Vide
Une crampe, légère, supportable. Puis une autre, plus longue, plus forte. À la troisième, l'inquiétude naît. Ton esprit cherche des solutions pour les faire passer. T'allonger, ne plus bouger, te reposer.
Rien à faire, elles reviennent.
Certaines te font grincer des dents. D'autres te poussent à te dire que ce n'est rien.
Tu essaies de te rassurer : ça doit être normal.
Puis, le sang. L'angoisse revient au galop.
Cette fois, pas question d'ignorer le signal. C'est ta pause, alors, après avoir prévenu ta chef, tu files à l'hôpital.
L'attente te semble interminable. Le stress augmente à chaque patient. Les conversations te tourmentent.
Et l'angoisse te grignote les entrailles aussi sûrement que les crampes.
L'heure de retourner au travail sonne, tu attends toujours. Le ventre noué, tu t'éclipses sur le balcon de la salle d'attente. Tu appelles le boulot. Ils sont un peu ennuyés de ton retard, mais bon, tu es à l'hôpital, ils ne peuvent rien dire.
Enfin, ton tour vient. Quand tu t'installes, tu n'es plus qu'une boule de nerf, prête à pleurer à la moindre contrariété. L'interne, un brave gars, te paraît aussi angoissé que toi. Il ne parvient pas à mener l'examen à bien. La mort dans l'âme, il t'annonce qu'il doit appeler le médecin.
Toi, tu ne sais pas trop quoi penser, tu te rassures comme tu peux : c'est un étudiant, un élève, il apprend, il ne sait pas : tout va bien. Tout va forcément bien. Tu t'inquiètes forcément pour rien.
Lorsqu'elle entre dans la pièce, avec son air de bouledogue, tu te crispes. Sa tête ne te revient pas.
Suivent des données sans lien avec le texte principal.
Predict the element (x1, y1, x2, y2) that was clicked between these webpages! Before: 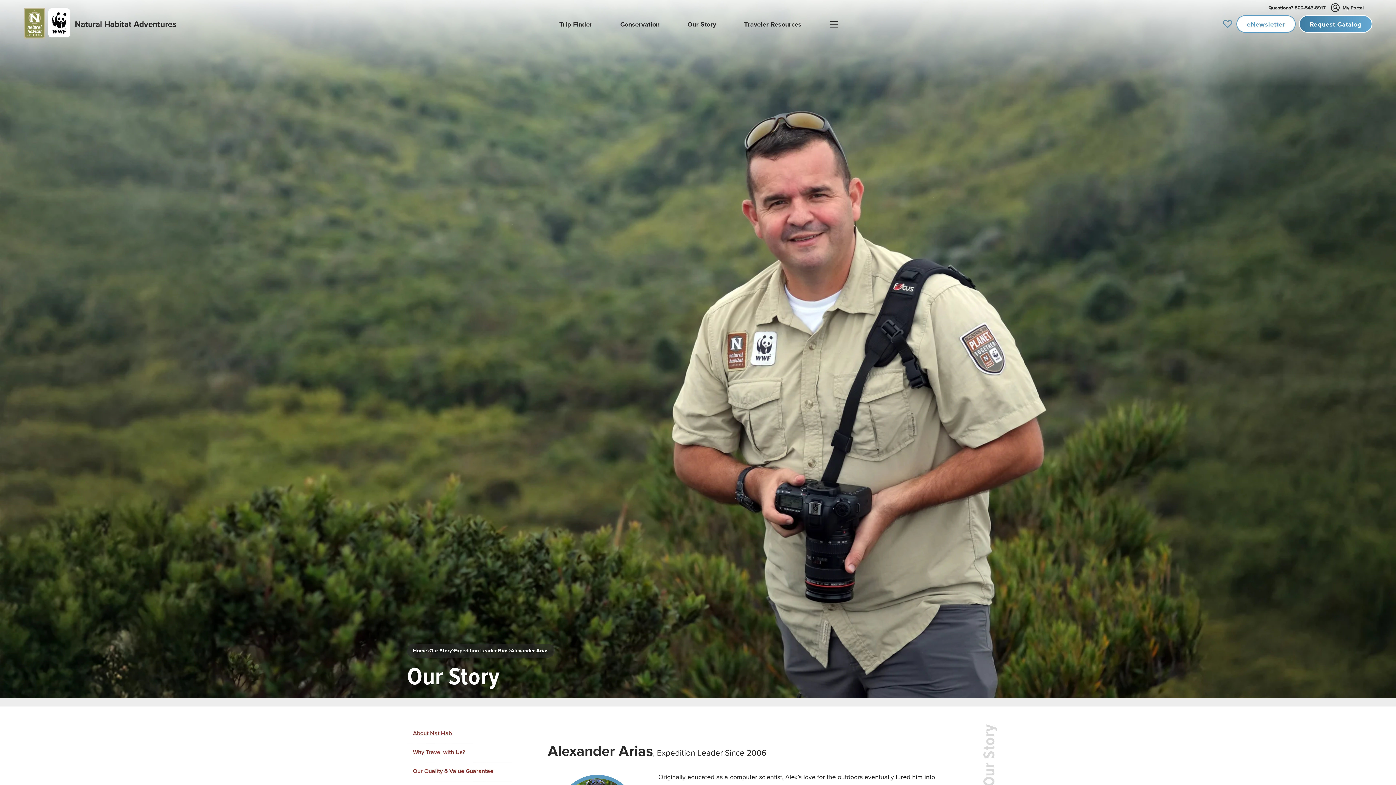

Sa mine contrariée non plus : tu la déranges, tu en es sûre.
Elle pousse presque l'interne pour prendre sa place, et en deux trois gestes, complète l'examen.
Puis, sans le moindre état d'âme, presque comme si tu étais invisible, elle se tourne vers le pauvre garçon :
– C'est normal que tu ne voies rien, ce n'est pas une grossesse évolutive.
Ton monde s'effondre. Tu t'effondres.